Use of contrast-enhanced mammography for diagnosis of breast cancer
Contrast-enhanced mammography (CEM) is an imaging method that is able to improve visualization of intramammary tumors after peripheral venous administration of an iodine-containing contrast medium (ICM). The current significance of CEM is discussed. Studies were able to show an advantage of CEM in the diagnosis of breast cancer compared to mammography, especially for women with dense breasts. Indications for CEM currently depend on the availability of magnetic resonance imaging (MRI). If MRI is available, CEM is indicated in those cases when MRI cannot be performed.
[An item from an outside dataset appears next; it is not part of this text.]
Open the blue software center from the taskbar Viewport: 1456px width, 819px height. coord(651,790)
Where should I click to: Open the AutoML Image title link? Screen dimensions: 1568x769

Use of CEM for breast cancer screening is currently viewed critically. This view can change when results and updated assessments of large CEM studies in Europe and USA become available. Patients must be informed about the use of an ICM. As ICM administration for CEM is carried out in a similar manner to established imaging methods, the authors expect the use of ICM for CEM to be unproblematic as long as general contraindications are adhered to. In the future, CEM could have greater importance for the diagnosis of breast cancer, as this imaging method has diagnostic advantages compared to conventional mammography. A great advantage of CEM is its availability. For those who use breast MRI, CEM is helpful when MRI is not feasible due to contraindications or other reasons.